§ TASKS TO PERFORM
[1] In the text on Greg Abel below, translate this sentence into French: "He rarely gives interviews to the media."
[2] Write a continuation of the text on Greg Abel below, picking up after its final sentence.

§ GIVEN TEXT
____
- Known more as a dealmaker than a stock-picker, Greg Abel quietly rose through the ranks at Berkshire Hathaway (BRK.B +1.5%), (BRK.A +1.7%) through the energy side of the business.
- He was long seen as the most likely to become Berkshire Hathaway CEO after Warren Buffett. In 2015, Buffett's business partner and Berkshire Vice Chairman Charlie Munger called Abel as a potential successor to Oracle of Omaha.
- Today, it's official. Buffett told CNBC that Abel is next in line. "The directors are in agreement that if something were to happen to me tonight, it would be Greg who'd take over tomorrow morning," he said.
- Abel is more known for building up Berkshire's energy and utilities empire and for deal-making rather than for stock-picking or pithy comments on markets and the economy. He helped with the acquisitions of Nevada utility NV Energy and an electric-transmission company in his native Alberta, Canada.
- And unlike Buffett, Abel prefers to stay out of the spotlight, according to a 2015 profile of him in the Wall Street Journal, which describes him as "an astute deal maker, with an easygoing manner similar to other senior Berkshire executives." He rarely gives interviews to the media.
- In a 2013 video message, Buffett called Abel a "first-class human being — There's a lot of smart people in this world but some of them do some very dumb things. He's a smart guy who will never do a dumb thing."
- Buffett has never given any indication that he plans to retire. The company's other succession plans remain in place, Reuters reported. His son Howard is expected to become non-executive chairman, while Todd Combs and Ted Weschler are in line to become chief investment officer.
____
(Excerpts from a dataset)
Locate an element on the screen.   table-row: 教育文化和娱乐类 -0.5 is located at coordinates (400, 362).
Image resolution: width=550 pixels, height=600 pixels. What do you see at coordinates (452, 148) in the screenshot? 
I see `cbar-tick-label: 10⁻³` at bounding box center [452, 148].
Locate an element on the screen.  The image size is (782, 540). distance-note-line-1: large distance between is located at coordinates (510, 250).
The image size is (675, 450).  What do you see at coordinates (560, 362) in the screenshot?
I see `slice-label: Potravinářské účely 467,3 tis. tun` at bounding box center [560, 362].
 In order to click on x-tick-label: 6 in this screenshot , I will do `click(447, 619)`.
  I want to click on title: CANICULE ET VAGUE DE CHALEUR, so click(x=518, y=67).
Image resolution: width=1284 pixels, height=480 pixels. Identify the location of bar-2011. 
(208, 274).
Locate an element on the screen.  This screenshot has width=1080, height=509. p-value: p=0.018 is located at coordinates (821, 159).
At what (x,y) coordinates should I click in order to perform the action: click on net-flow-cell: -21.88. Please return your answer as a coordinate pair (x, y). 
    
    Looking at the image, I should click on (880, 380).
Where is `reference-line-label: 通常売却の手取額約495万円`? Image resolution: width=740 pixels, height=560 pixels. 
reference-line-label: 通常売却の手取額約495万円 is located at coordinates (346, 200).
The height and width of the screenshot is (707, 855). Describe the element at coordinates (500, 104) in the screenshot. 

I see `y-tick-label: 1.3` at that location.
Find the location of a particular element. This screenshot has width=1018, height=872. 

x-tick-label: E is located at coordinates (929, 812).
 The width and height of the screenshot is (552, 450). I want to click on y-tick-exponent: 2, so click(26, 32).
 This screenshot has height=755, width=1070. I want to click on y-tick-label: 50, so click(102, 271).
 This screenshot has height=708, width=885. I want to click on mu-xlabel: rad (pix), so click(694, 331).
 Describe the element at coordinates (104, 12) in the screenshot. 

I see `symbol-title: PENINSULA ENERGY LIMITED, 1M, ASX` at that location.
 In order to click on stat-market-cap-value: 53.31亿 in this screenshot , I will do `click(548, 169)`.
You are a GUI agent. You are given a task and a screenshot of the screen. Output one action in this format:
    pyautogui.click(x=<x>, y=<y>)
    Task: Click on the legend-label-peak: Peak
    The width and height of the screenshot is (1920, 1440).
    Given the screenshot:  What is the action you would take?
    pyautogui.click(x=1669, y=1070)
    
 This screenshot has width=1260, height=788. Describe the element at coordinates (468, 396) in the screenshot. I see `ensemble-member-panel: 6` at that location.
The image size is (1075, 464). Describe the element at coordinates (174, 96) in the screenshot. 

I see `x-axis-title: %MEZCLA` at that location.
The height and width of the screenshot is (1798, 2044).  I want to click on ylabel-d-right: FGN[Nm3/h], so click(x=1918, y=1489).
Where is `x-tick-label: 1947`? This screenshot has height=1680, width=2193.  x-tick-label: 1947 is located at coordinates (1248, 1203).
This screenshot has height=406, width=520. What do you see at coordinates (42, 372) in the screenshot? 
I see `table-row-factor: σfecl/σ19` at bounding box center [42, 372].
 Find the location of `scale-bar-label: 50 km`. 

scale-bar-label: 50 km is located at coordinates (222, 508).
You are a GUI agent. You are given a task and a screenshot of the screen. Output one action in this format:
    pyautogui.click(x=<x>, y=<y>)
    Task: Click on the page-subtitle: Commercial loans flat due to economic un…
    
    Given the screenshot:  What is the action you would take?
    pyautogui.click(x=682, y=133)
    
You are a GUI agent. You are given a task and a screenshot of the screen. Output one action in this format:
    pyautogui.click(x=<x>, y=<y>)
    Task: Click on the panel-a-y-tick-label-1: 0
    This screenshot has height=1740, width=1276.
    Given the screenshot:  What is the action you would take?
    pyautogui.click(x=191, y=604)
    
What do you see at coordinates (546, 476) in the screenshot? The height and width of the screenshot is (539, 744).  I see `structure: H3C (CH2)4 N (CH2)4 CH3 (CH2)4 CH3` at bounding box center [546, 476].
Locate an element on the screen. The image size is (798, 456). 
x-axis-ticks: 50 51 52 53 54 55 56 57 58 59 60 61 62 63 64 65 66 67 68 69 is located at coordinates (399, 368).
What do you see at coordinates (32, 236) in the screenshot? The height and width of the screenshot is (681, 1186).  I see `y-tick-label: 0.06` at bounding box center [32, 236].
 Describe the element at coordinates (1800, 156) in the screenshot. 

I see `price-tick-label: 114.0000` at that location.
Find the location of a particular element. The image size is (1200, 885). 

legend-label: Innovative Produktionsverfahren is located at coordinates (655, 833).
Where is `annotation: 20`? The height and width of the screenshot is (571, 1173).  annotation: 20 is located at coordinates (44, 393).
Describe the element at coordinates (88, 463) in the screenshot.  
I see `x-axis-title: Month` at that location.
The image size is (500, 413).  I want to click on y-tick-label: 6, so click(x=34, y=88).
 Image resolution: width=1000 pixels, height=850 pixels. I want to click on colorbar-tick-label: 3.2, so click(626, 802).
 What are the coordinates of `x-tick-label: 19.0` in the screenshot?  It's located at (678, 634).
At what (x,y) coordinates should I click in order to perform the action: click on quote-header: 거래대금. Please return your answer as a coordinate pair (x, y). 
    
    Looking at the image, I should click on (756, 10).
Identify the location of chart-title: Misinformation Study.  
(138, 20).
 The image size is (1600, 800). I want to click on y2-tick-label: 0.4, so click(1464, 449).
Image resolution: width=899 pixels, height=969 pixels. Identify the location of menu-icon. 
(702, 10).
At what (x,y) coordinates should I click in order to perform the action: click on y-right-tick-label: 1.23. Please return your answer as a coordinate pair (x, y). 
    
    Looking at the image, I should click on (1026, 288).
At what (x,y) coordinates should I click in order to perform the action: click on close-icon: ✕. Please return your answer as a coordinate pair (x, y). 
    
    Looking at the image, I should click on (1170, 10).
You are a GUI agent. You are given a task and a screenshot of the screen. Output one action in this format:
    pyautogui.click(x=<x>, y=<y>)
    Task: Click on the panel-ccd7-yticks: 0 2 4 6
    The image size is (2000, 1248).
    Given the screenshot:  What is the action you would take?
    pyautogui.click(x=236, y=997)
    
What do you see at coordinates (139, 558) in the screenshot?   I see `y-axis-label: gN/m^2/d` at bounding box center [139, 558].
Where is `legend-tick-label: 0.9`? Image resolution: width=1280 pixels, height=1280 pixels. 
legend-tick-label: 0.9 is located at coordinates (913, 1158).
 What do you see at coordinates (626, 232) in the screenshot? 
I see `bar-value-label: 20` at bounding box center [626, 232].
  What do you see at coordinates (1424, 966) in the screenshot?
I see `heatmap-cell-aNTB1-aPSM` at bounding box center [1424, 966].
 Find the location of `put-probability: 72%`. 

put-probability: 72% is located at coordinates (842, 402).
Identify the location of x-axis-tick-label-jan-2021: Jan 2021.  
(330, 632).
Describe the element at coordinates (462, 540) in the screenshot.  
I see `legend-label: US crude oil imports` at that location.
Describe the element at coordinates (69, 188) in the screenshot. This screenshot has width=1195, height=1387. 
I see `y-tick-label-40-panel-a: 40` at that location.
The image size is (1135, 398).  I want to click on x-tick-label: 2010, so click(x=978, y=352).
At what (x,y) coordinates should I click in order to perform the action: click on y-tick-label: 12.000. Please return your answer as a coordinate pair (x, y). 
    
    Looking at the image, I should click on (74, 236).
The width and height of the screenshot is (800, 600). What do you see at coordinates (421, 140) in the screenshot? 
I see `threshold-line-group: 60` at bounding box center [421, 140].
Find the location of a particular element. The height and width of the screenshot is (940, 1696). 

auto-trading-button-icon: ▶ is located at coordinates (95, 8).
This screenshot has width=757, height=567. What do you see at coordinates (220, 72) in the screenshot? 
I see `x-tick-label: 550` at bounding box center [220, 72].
____
§ YOUR WRITTEN ANSWERS
[1] Il accorde rarement des entretiens aux médias.

[2]
- In January 2018, Abel became vice chairman for the company's non-insurance operations, the same time that Ajit Jain, now 69, became vice chairman of insurance operations. At the time, Berkshire watchers figured that Jain or Abel would be Buffett's successor.
- Abel's younger age, though, gave him the edge. "They’re both wonderful guys. The likelihood of someone having a 20-year runway though makes a real difference," Buffett told CNBC.
- The 58-year-old executive started his career as a chartered accountant at PriceWaterhouseCoopers in San Francisco. In 1992, he joined geothermal electricity producer CalEnergy. That company was acquired by MidAmerican Energy in 1999, and Berkshire took a controlling interest in MidAmerican later that year.
- Abel was named CEO of MidAmerican in 2008; the company was renamed Berkshire Hathaway Energy in 2014.
- When he takes over as CEO he'll be in charge of the conglomerate's decentralized culture over a sprawling collection of businesses — from Fruit of the Loom underwear, See's Candies, and Geico insurance to jet parts maker Precision Castparts, BNSF railroad, and chemicals manufacture Lubrizol.